Everyone knows the Turing test. But almost no one remembers Alan Turing’s statement that to achieve true intelligence, you should design a machine that was like a child. He said the real secret to human intelligence is our ability to learn.
Thirty years of developmental cognitive science have shown that children are the best learners on earth. But how do they learn so much so quickly? For the last 15 years developmental cognitive scientists and computer scientists have been trying to answer this question, and the answers shape new kinds of machine learning (see “Can This Man Make AI More Human?”).
Many of the recent advances in AI have come through techniques like deep learning, which can detect complicated statistical regularities in enormous data sets. Computers can suddenly do things that were impossible before, like labeling images on the Internet.

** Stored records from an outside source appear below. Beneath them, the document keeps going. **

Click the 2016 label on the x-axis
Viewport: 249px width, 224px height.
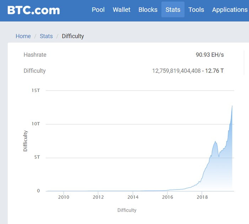click(x=168, y=197)
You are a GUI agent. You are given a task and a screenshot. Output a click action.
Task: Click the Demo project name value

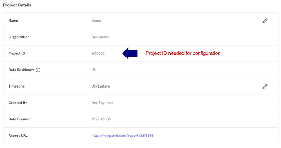96,21
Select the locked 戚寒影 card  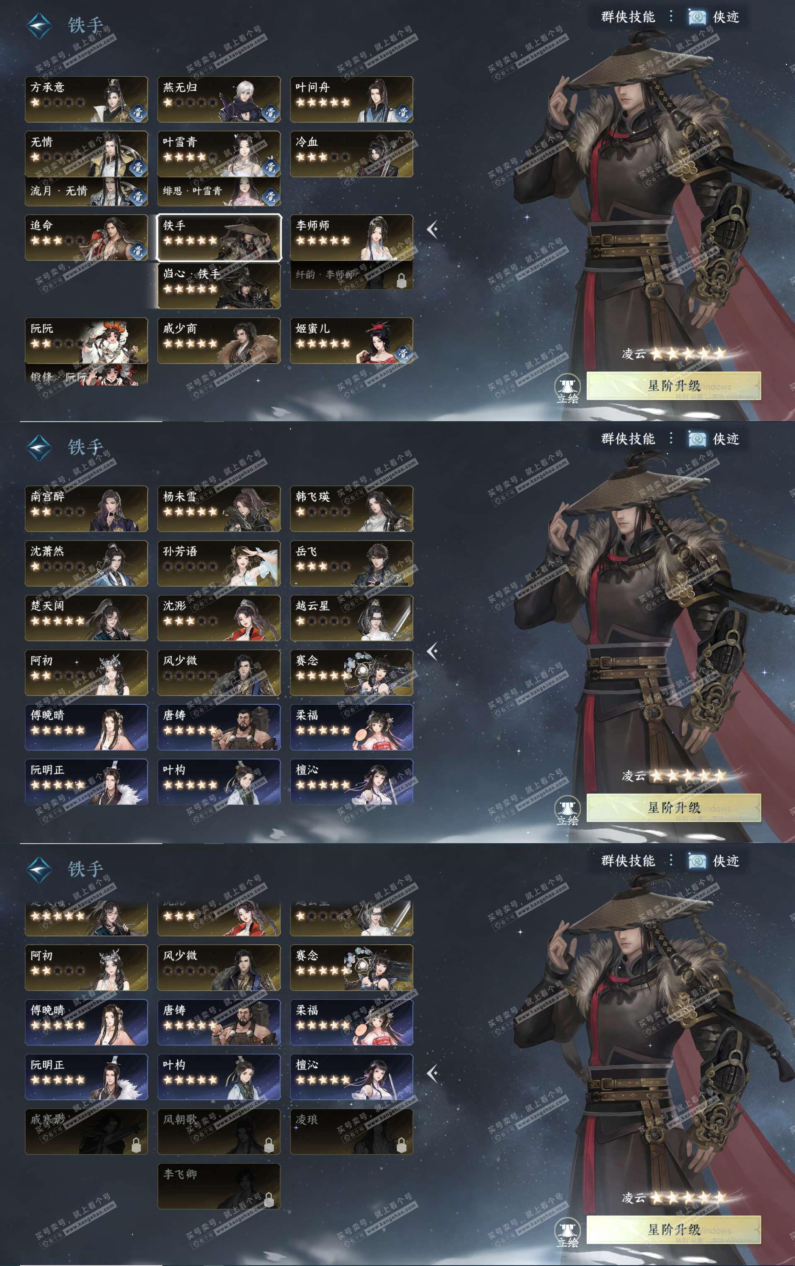point(86,1131)
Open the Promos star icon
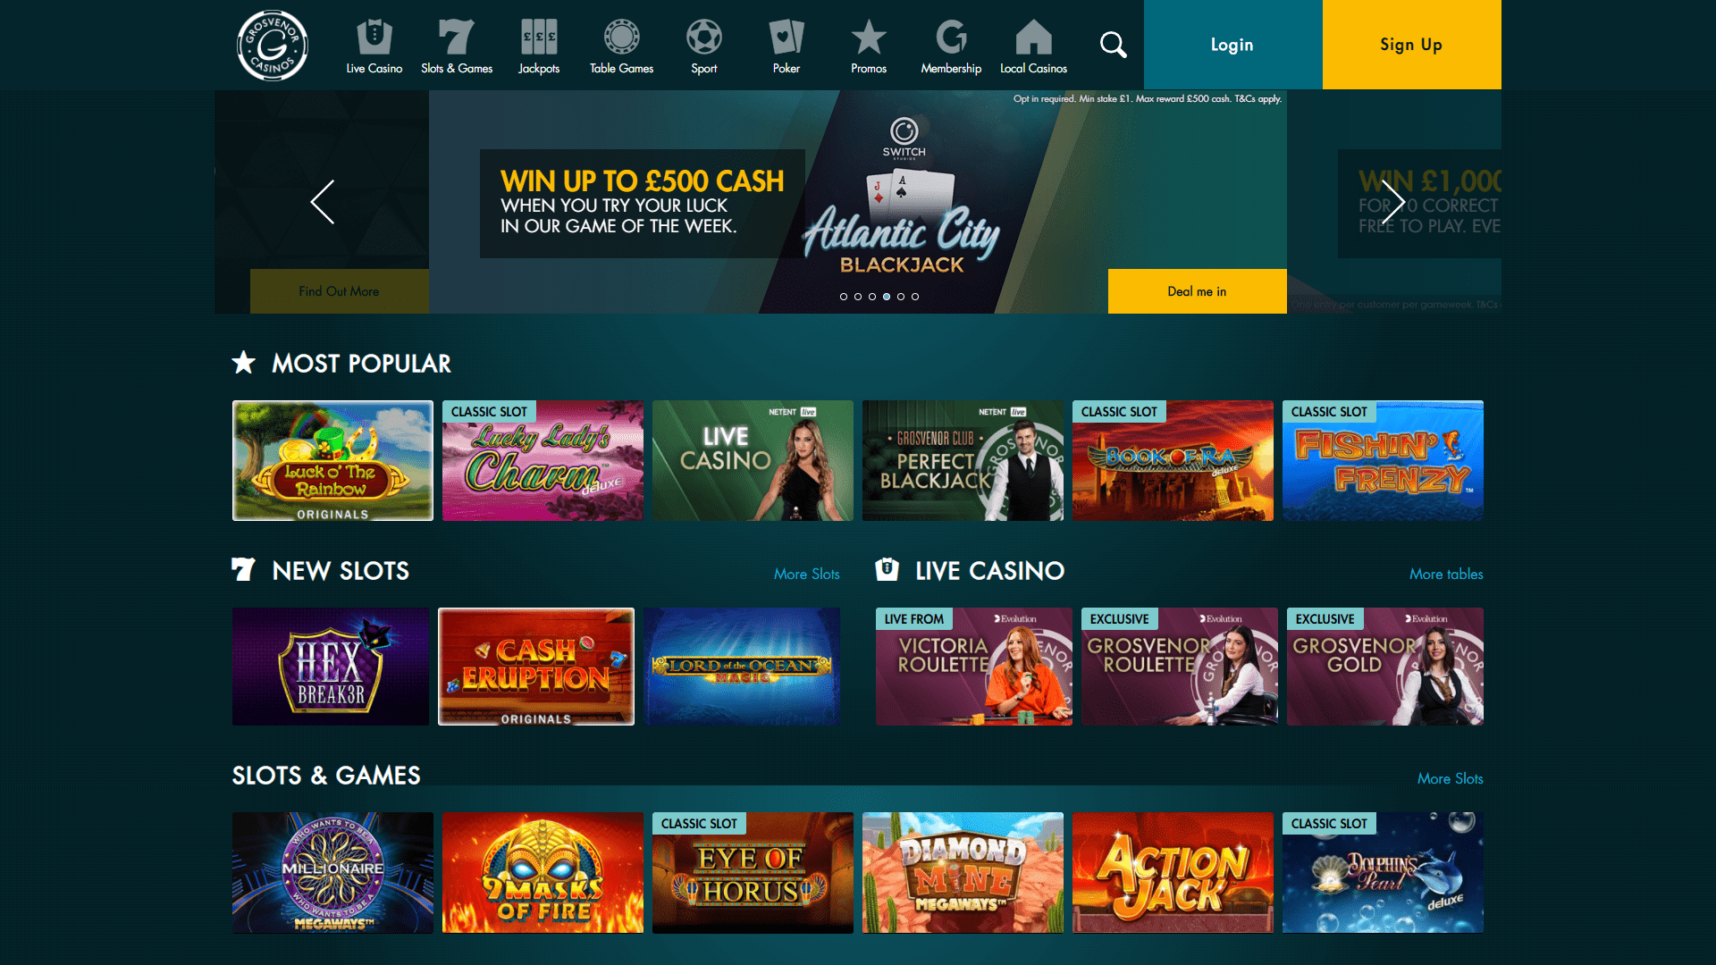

The trouble with this sort of purely statistical machine learning, though, is that it depends on data that’s already been selected by humans. Machines need gigantic human-generated data sets just to be able to look at a new picture and say “kitty-cat!”—something a baby can do after seeing just a few examples.
An alternative in machine learning and cognitive science—the “probabilistic models” framework—takes a different approach. These systems formulate and test abstract hypotheses. Bayesian inference procedures have been particularly important. For example, you can mathematically describe a particular causal hypothesis as a directed graph that systematically generates a particular data pattern, and then calculate just how likely that hypothesis is to be true, given the data you see. Machines have become great at testing hypotheses against the data in this way, with consequences for everything from medical diagnosis to meteorology. We’ve shown that young children use data to evaluate hypotheses in a similar way.

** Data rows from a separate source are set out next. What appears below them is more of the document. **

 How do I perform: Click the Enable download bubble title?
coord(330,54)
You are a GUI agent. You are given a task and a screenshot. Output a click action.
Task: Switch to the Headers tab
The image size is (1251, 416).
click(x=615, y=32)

But there are two things even very young children do that are still far beyond the abilities of current computers. We are trying to understand these abilities both formally and empirically, and these investigations may allow us to design more powerful kinds of AI.

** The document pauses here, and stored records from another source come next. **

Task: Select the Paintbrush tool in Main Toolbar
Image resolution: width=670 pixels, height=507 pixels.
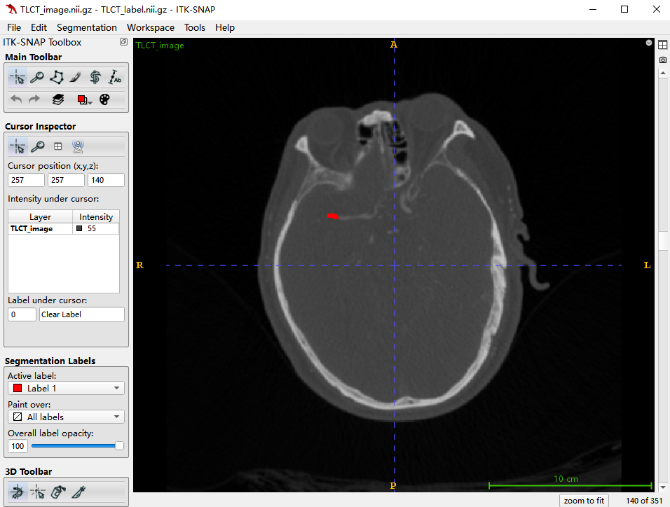Action: (x=76, y=78)
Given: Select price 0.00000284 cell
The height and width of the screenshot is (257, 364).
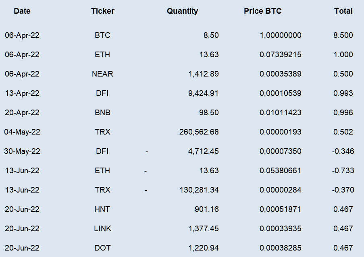Looking at the screenshot, I should 281,190.
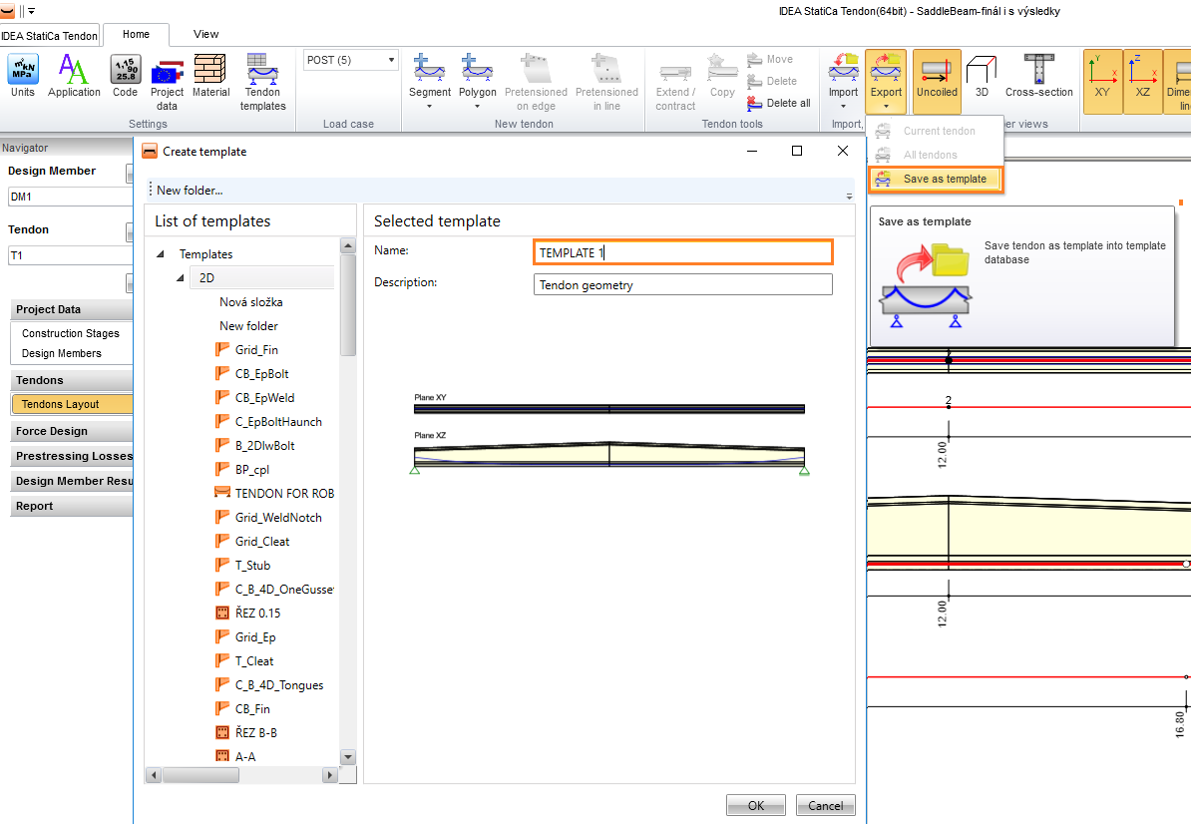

The really hard problem is deciding which hypotheses, out of all the infinite possibilities, are worth testing. Even preschoolers are remarkably good at coming up with brand new concepts and hypotheses in a creative and imaginative way. In fact, our research has shown that they can sometimes do this better than grown-ups.
A second area where children outshine computers is in their ability to go out and explore and experiment with the world around them—we call this “getting into everything.” Developmental cognitive scientists are just beginning to understand and formalize this kind of active learning.
The wildly creative imaginations and ceaseless exploration of young children may be the key to their impressive learning abilities. Studying those children can give us clues about how to design computers that can pass the more profound Turing test and be almost as smart as a three-year-old.
Alison Gopnik is a professor of psychology at the University of California, Berkeley.